I sought the answer to the question about amplitude of light waves first, but I was actually thinking about whether the wavelength is the only property of a single quanta of light. I suppose direction may be another, since it can be focused.
Now my question is about wavelength only...do photons actually have a wavelength? Or is that only a property that can be measured based on interactions with other particles (as in, how the photon can affect the state of an electron)?
You are asking about wavelength, but your question is a problem not very well-posed. Then, let's say so: from a single photon we cannot get a conclusion about it characteristics. Only if we know the beam to which the photon belongs, can we know the wavelength (or wavelengths see below).
Next, the wavelength is the result of preparation of the beam, it is not the result of the measuring procedure. In order to measure the wavelength, we perform different experiments, e.g. typically, interference, and for detection, the photons interact ultimately with all sort of materials, e.g. by the photoelectric effect. But, again, it's at preparation that we establish the wavelength.
Now, about the wavelength of a beam, it is rarely well defined, i.e. sharp. See a couple of examples:
1) thermal light, which has a mixture of wavelengths;
2) coherent light, which has a quite low spread in wavelength;
3) plane-waves, which have a well-definite wavelength, but are an idealization - not truly realizable in practice.
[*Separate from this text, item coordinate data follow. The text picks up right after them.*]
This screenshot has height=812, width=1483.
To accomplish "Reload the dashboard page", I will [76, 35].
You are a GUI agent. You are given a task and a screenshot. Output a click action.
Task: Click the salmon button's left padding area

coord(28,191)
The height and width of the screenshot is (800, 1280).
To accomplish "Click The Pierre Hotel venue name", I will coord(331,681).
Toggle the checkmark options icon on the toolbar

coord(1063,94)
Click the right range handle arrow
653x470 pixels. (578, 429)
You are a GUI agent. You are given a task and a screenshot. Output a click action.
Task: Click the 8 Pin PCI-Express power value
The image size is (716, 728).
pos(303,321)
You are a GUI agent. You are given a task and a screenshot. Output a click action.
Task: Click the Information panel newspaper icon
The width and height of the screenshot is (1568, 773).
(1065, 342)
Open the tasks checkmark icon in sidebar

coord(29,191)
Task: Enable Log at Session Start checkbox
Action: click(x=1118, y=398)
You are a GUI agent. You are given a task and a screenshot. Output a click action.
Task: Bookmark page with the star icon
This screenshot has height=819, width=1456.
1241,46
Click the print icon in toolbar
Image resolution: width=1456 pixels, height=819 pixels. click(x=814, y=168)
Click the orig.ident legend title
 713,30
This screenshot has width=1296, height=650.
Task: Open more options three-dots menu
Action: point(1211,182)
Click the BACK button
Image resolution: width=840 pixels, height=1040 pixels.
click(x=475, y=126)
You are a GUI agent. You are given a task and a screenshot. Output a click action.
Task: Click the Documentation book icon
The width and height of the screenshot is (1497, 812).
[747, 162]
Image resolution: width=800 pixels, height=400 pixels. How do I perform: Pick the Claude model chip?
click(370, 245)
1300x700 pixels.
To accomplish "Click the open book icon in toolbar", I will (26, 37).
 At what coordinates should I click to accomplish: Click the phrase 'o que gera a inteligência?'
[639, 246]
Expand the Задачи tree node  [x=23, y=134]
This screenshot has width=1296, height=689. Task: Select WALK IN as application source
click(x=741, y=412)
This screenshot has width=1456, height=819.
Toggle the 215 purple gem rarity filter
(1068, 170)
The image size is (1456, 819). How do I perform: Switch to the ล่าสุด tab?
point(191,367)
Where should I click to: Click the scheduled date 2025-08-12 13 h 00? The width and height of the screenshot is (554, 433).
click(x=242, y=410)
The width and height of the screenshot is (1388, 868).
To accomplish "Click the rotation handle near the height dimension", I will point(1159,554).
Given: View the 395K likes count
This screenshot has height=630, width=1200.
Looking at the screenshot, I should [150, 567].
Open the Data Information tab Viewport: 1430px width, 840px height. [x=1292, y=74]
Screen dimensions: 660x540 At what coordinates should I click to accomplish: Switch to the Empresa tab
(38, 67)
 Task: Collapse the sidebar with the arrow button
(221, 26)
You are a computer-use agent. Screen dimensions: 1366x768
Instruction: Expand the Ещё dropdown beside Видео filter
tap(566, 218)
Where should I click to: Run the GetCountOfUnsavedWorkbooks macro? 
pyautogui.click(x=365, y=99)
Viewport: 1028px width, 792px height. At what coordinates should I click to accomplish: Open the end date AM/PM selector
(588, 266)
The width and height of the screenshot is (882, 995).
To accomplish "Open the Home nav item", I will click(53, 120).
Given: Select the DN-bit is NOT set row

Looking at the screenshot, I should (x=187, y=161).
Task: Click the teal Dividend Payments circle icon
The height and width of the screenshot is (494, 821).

So, usually, the beam, and with it the photons in it, practically don't have a well-defined wavelength.
Yes, a photon is defined by its wavelength, which also directly relates to its energy.
I'm not sure what you mean by interacting with other particles, but a simple glass prism is able to separate the different wavelengths of white light into its constituent bands.
The wavelength of a photon of light is related to its energy by planck's constant.